Begin at the line containing "Screen dimensions: 1477x812" in the entries below and end at the line containing "Viewport: 1280px width, 881px height."; transcribe that range exactly and nothing outside it.
════
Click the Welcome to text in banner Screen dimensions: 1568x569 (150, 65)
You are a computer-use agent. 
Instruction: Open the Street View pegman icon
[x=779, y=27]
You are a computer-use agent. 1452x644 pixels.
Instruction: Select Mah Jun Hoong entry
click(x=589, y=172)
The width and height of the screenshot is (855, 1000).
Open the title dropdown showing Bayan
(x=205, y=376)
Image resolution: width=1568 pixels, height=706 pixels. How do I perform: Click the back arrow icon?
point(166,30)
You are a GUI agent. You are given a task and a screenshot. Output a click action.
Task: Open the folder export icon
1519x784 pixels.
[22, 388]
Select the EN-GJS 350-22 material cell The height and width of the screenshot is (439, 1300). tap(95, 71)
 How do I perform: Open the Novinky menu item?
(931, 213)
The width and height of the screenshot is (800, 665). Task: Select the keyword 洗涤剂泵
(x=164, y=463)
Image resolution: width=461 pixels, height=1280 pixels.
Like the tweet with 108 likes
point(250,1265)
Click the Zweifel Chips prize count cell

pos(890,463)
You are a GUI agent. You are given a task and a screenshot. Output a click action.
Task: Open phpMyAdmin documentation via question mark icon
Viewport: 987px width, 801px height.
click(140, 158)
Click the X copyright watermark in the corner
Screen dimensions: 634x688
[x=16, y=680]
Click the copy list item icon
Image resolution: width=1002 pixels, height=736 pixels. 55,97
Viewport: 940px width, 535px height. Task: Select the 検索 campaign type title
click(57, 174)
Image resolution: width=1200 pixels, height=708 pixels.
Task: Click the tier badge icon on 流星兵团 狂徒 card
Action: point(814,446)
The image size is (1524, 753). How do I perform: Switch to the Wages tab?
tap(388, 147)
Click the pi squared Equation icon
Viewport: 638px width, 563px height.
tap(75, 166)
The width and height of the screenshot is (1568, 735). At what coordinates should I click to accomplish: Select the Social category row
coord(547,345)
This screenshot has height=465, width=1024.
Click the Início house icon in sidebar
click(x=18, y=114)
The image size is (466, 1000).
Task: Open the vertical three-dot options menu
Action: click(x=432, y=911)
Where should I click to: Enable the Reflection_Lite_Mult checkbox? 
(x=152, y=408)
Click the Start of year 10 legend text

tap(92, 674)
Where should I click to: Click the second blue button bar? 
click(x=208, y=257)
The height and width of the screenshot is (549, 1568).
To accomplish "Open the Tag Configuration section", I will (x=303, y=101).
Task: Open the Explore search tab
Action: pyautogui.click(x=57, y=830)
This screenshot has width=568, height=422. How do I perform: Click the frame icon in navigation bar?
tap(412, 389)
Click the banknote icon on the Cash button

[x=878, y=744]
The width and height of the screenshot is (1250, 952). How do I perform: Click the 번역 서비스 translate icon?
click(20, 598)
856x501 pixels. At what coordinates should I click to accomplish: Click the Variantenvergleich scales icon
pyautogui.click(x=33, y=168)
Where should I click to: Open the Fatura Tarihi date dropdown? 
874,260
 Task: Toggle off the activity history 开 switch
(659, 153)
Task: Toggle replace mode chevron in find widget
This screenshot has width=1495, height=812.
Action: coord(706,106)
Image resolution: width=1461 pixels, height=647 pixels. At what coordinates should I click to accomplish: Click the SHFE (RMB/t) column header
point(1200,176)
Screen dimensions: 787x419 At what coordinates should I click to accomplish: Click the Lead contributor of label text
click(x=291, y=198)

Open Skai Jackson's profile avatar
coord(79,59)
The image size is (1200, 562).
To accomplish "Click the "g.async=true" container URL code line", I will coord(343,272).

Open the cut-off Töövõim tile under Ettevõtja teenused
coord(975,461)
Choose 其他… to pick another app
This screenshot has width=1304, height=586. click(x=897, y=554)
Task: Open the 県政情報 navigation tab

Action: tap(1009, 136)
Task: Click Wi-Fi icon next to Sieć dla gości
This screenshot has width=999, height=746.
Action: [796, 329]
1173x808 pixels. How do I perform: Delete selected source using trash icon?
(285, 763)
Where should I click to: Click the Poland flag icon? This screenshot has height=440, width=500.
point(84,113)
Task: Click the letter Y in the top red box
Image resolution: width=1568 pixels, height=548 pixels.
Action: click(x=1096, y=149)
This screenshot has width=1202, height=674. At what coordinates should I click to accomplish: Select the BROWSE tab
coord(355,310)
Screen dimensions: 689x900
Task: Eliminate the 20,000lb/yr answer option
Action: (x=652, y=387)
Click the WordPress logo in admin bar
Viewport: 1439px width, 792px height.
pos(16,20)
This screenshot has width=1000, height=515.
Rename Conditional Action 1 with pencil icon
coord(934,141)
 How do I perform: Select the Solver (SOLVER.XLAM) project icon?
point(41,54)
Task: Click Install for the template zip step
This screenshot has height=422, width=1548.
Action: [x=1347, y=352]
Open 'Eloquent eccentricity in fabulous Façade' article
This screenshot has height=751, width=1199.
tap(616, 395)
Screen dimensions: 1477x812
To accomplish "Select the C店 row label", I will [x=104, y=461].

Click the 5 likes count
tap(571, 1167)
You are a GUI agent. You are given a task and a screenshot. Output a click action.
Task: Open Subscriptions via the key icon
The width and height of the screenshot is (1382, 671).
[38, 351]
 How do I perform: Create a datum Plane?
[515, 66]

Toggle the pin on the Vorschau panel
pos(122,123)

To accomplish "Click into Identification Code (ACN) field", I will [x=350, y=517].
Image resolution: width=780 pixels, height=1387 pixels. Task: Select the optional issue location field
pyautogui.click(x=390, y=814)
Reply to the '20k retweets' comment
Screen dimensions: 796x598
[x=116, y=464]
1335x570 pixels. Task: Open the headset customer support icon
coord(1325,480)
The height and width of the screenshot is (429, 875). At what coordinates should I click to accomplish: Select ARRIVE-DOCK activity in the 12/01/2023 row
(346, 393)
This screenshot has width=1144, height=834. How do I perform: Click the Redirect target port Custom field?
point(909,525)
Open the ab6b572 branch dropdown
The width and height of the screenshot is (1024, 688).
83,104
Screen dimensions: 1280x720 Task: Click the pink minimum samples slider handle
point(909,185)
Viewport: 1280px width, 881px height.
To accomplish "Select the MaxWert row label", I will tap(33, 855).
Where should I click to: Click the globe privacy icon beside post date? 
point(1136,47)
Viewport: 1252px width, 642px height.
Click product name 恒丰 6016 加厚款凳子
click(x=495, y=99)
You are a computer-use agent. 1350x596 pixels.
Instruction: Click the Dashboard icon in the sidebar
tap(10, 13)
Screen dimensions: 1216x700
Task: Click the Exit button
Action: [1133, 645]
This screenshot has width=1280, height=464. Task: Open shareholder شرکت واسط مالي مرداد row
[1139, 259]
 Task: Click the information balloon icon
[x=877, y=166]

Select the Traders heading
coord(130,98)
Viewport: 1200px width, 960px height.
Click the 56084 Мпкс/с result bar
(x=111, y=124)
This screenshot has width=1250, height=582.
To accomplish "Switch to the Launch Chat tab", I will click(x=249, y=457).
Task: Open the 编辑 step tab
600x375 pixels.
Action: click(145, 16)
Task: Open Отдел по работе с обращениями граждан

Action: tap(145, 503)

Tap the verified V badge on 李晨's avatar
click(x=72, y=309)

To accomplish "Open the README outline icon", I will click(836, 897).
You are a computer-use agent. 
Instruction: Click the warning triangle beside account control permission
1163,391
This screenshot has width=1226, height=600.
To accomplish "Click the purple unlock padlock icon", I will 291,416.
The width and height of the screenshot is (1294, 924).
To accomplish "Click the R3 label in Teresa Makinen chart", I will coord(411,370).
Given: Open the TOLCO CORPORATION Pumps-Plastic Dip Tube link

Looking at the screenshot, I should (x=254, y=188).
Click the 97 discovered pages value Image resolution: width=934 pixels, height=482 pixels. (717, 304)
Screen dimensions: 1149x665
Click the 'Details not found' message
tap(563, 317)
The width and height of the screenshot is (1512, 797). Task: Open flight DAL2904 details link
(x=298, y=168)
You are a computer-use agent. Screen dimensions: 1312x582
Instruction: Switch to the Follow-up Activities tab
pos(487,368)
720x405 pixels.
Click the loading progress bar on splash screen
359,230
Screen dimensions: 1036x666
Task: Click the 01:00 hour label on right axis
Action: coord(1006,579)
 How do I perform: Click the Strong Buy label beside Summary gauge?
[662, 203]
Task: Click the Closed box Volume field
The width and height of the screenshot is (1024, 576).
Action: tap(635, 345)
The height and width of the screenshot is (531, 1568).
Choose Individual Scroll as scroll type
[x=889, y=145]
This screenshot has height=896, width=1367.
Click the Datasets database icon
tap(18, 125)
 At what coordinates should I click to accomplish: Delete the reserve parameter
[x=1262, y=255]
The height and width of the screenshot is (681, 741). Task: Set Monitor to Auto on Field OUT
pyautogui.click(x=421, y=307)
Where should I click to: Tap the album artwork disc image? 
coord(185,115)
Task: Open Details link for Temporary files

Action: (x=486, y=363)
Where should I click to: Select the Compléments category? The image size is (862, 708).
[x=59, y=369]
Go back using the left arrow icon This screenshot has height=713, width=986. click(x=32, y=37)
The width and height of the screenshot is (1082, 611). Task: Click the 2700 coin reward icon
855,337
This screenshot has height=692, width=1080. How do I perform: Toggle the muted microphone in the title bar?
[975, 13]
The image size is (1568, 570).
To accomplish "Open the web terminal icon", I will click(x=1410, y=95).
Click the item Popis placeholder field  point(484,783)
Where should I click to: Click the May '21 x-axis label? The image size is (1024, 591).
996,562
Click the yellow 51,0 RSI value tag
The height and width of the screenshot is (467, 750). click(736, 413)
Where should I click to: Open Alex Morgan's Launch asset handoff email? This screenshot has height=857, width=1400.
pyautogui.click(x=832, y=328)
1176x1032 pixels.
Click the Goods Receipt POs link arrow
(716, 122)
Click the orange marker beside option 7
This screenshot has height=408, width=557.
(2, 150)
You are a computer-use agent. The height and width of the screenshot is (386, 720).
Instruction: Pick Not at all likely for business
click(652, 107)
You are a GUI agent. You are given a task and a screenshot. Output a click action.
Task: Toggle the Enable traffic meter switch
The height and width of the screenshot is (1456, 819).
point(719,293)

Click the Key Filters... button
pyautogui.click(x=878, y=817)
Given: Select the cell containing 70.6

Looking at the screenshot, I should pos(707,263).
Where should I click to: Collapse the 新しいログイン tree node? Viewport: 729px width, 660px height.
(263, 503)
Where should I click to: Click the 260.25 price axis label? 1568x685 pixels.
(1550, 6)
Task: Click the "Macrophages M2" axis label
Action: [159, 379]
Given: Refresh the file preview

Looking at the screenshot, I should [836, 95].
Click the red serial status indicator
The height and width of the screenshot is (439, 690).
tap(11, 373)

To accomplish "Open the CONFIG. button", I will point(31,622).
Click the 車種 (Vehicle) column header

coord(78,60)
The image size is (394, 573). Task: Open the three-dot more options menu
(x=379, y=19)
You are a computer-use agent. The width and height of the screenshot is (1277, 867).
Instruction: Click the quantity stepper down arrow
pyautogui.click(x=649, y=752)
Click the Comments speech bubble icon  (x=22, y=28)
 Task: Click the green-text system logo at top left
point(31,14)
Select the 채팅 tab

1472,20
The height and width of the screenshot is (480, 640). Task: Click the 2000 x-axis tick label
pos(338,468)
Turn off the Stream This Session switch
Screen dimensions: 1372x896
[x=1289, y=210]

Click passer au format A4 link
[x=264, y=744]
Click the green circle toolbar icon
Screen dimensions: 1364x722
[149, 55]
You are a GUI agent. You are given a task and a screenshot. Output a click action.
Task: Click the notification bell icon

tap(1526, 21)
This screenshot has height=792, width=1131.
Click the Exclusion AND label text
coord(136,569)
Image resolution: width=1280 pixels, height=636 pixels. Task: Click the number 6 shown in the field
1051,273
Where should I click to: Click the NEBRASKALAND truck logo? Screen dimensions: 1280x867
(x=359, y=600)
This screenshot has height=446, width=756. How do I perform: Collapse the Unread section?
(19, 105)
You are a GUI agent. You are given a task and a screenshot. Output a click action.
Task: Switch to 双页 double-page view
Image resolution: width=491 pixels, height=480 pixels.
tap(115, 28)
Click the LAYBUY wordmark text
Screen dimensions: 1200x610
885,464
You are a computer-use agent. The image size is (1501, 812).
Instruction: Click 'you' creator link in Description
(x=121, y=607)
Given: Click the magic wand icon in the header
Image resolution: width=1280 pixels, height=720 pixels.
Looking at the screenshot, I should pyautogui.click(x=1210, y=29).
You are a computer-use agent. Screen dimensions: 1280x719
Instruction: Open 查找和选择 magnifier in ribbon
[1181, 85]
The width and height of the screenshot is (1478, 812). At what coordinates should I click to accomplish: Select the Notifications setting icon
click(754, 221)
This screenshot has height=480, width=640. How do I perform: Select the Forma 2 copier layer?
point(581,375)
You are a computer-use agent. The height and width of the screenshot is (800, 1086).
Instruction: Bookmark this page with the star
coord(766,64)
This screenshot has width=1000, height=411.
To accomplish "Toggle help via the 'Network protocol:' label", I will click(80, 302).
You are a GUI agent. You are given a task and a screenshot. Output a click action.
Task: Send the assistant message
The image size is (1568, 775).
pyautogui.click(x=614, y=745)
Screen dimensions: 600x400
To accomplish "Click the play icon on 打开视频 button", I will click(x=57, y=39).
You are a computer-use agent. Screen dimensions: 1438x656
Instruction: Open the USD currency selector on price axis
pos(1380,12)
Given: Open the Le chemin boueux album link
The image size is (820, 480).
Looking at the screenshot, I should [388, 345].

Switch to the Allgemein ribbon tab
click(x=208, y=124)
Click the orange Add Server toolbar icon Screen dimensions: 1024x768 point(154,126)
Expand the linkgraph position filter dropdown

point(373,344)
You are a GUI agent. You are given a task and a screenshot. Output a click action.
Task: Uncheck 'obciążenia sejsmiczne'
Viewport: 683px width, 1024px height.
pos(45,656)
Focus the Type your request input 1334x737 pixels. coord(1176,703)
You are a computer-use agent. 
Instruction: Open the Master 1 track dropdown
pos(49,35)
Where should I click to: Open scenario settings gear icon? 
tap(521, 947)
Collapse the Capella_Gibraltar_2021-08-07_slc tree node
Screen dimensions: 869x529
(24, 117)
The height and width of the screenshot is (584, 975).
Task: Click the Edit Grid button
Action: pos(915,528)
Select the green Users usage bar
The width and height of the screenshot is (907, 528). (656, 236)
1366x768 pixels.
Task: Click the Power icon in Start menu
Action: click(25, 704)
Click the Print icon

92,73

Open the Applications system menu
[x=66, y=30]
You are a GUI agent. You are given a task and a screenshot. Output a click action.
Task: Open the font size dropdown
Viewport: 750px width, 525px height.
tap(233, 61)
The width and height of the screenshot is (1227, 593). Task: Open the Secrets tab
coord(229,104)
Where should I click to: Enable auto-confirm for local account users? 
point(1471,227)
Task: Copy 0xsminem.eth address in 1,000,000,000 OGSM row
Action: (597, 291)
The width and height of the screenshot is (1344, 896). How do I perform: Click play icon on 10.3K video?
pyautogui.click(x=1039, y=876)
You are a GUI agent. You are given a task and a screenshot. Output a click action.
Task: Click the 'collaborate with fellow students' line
════
* RESPONSE BELOW *
Screen dimensions: 1477x812
To accomplish "Select the C店 row label", I will [x=104, y=461].

Click the 5 likes count
tap(571, 1167)
You are a GUI agent. You are given a task and a screenshot. Output a click action.
Task: Open Subscriptions via the key icon
The width and height of the screenshot is (1382, 671).
[38, 351]
 How do I perform: Create a datum Plane?
[515, 66]

Toggle the pin on the Vorschau panel
pos(122,123)

To accomplish "Click into Identification Code (ACN) field", I will [x=350, y=517].
Image resolution: width=780 pixels, height=1387 pixels. Task: Select the optional issue location field
pyautogui.click(x=390, y=814)
Reply to the '20k retweets' comment
Screen dimensions: 796x598
[x=116, y=464]
1335x570 pixels. Task: Open the headset customer support icon
coord(1325,480)
The height and width of the screenshot is (429, 875). At what coordinates should I click to accomplish: Select ARRIVE-DOCK activity in the 12/01/2023 row
(346, 393)
This screenshot has width=1144, height=834. How do I perform: Click the Redirect target port Custom field?
point(909,525)
Open the ab6b572 branch dropdown
The width and height of the screenshot is (1024, 688).
83,104
Screen dimensions: 1280x720 Task: Click the pink minimum samples slider handle
point(909,185)
Viewport: 1280px width, 881px height.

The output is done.